Memorandum from the Government
1. The Government welcomes the Committee's
interest in Carbon Capture and Storage Technology. We are pleased
to provide the Committee with copies of the reports we have undertaken
over the last three years investigating this topic and look forward
to appearing before the Committee in due course.
OF UK GOVERNMENT
2. Government's responsibility for Carbon
Capture and Storage (CCS) Technologies rests with the Minister
for Energy in the DTI with the Energy Group taking overall responsibility
for the development of Government policy to stimulate the Research,
Development and Demonstration of these technologies so that they
can eventually be brought to market by industry. The Office of
Science and Technology (OST) allocates Science Budget funding
to the Research Councils
who are responsible for decisions on the scientific merits of
specific investments in basic, strategic and applied research
in universities and Research Council institutes including those
into CCS which leads eventually through to industrial R&D.
DEFRA also has an interest in these technologies from the point
of view of their potential to reduce carbon emissions both here
and elsewhere in the world from the use of fossil fuels.
3. Over the last three years we have undertaken
a number of studies into the feasibility of CCS. These have resulted
in three reports being published which are available on the DTI's
website. These reports were:
Review of the Feasibility of Carbon
Dioxide Capture and Storage in the UK (published September 2003),
Implementing a Demonstration of Enhanced
Oil Recovery Using CO2 in the North Sea (Published
May 2004), and
Carbon Abatement Technologies Strategy
for Fossil Fuel Use (published June 2005).
All were developed in consultation with industry,
academia and the NGOs. The third report, the Carbon Abatement
Technology (CAT) Strategy for Fossil Fuel Use, drew on the work
of the first two studies and from a Consultation exercise undertaken
during 2004. The Advisory Committee for Carbon Abatement Technologies
(ACCAT), a Nolan body comprising of industry and academic experts
as well as representatives from DEFRA and the Treasury, oversaw
the development work of the CAT Strategy (a list of ACCAT membership
is at annex A). To obtain expert advice for the production of
the other reports special ad hoc advisory groups were established.
4. The "Review of the Feasibility
of Carbon Dioxide Capture and Storage in the UK" was
backed up with a number of studies into various aspects of CCS.
The output from these studies can be found at: http://www.dti.gov.uk/energy/coal/cfft/co2capture/index.shtml.

EXERCISE MATERIALS:
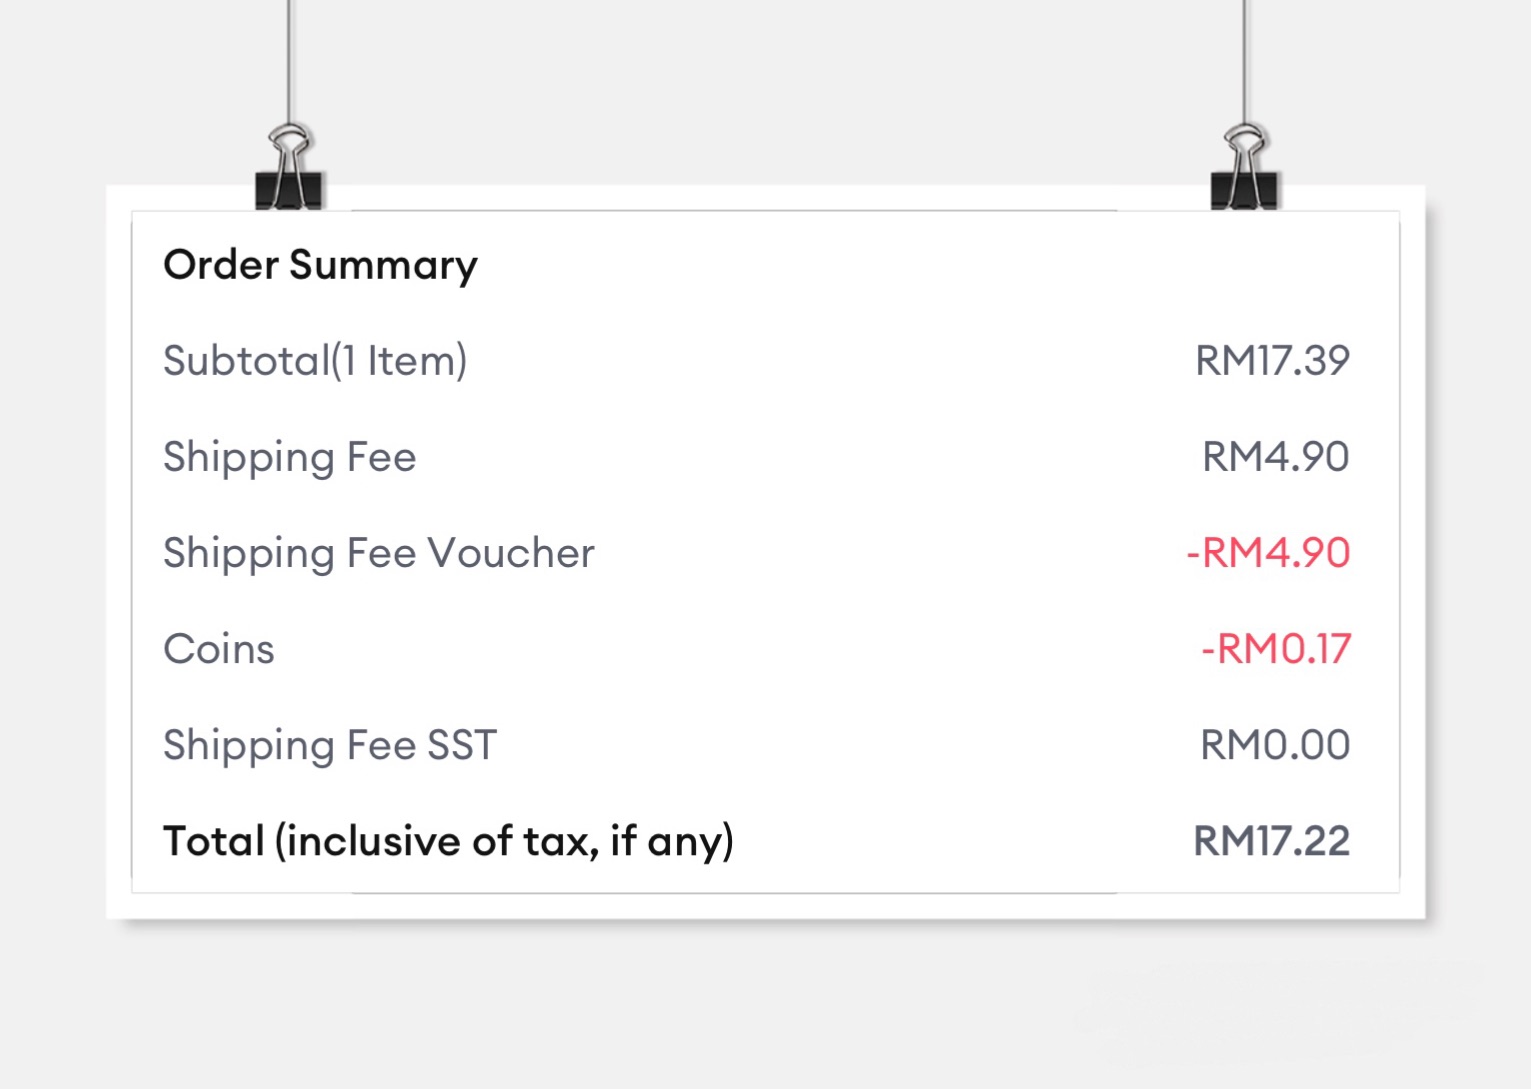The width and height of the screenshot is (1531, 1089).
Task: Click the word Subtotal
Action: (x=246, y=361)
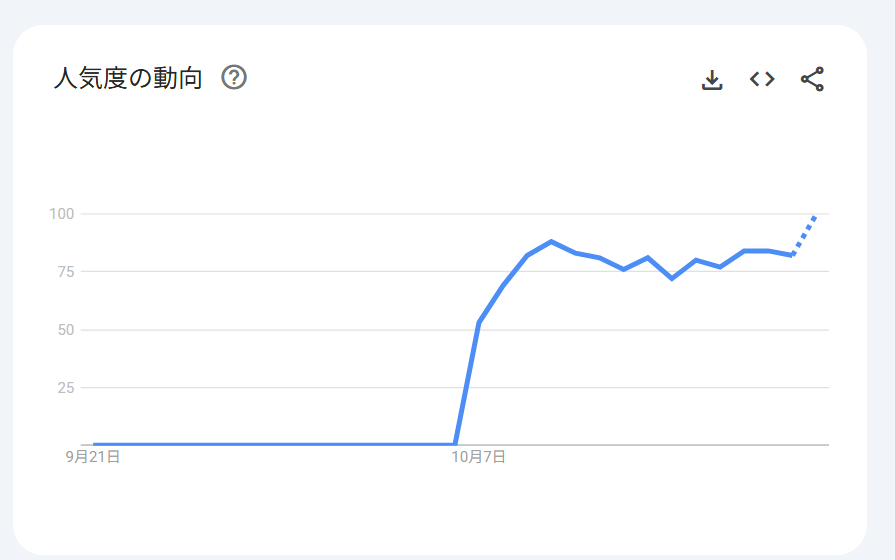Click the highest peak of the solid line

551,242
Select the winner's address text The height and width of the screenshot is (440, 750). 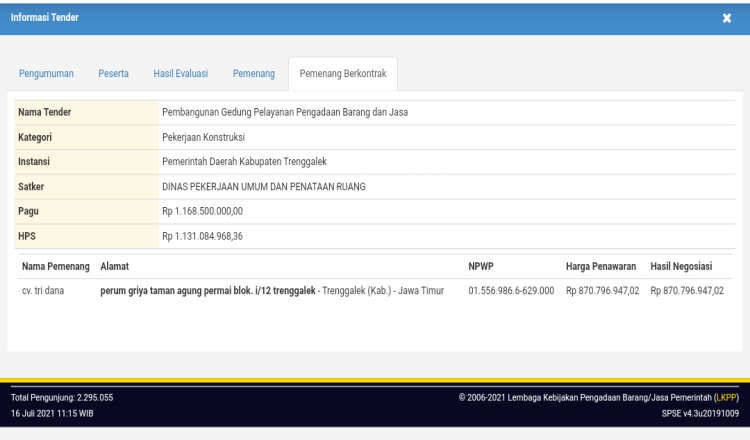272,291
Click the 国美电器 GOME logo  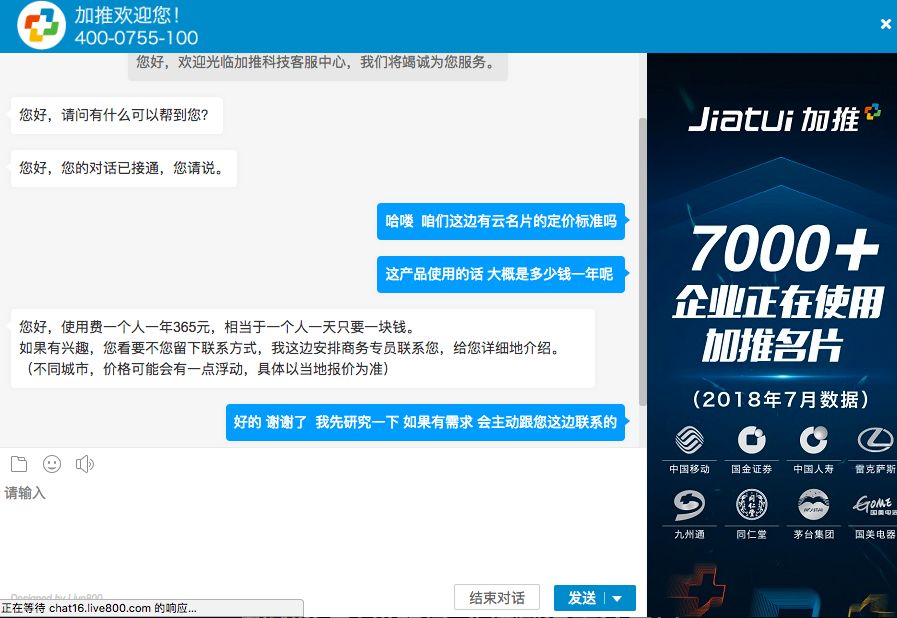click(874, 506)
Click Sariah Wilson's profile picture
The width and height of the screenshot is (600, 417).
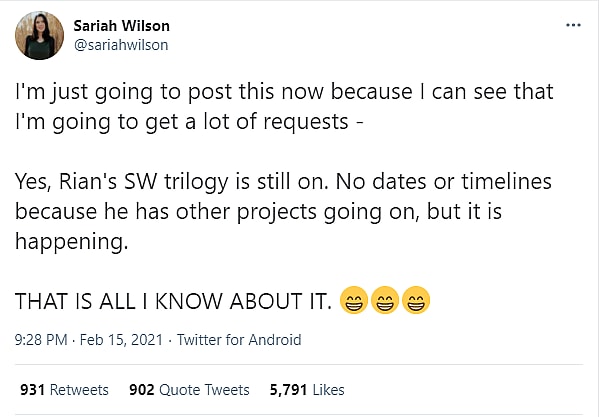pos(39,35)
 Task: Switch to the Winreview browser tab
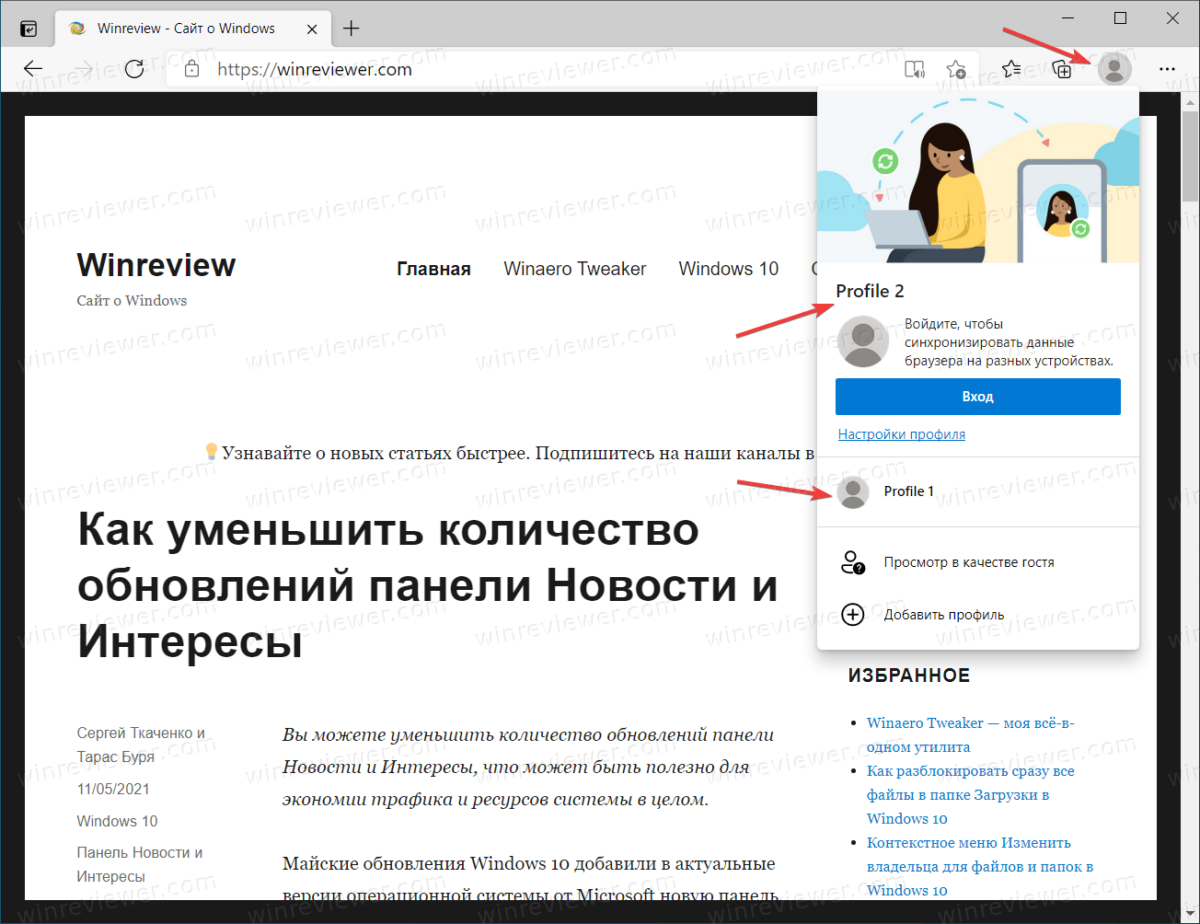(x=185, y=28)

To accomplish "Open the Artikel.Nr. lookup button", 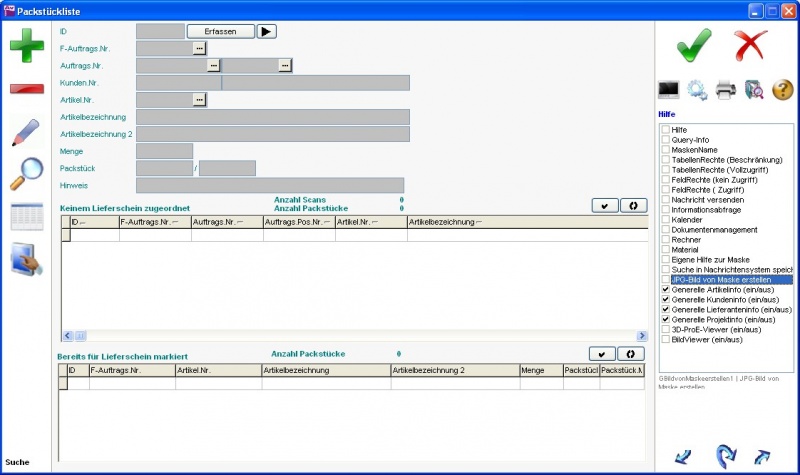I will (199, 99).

PROMPT 1:
Pick out every line in the entries that contains the word "Task", and copy each one in full.
PROMPT 2:
Write a continuation of the government memorandum on carbon capture and storage, starting right after its last sentence.

WRITTEN REPLY 1:
Task: Click the word Subtotal
 Task: Switch to the Winreview browser tab

WRITTEN REPLY 2:
The Report concluded that fossil fuels will continue to be a major
source of energy for both the UK and the rest of the world for
decades to come and that a means for radically reducing the carbon
emissions from their use will be needed if the UK is to meet its
target of a 60% reduction in emissions by 2050. CCS offered a
way to make radical cuts in these emissions. The report's key
The UK has substantial geological
storage capacity for CO2 in its sector of the North
Sea with depleted oil and gas wells and also deep saline aquifers.
There are also opportunities for
Enhanced Oil Recovery (EOR) using CO2 in the North
Sea fields although the costs at the time made this uneconomic.
A concern was the very narrow window for exploiting this opportunity
before fields were decommissioned.
The costs for CCS were estimated
to add around 1.0-2.3p/kWh to the cost of electricity which still
made it competitive with other large scale carbon abatement options.
However, the costs need to be substantially reduced through innovation,
especially the cost of capture, which is about two-thirds of the
total costs of CCS. International research indicated significant
potential for cost reduction through innovation.
Market incentives would be required
to stimulate the take-up of these technologies, including rewards
for the carbon abated under the EU's ETS.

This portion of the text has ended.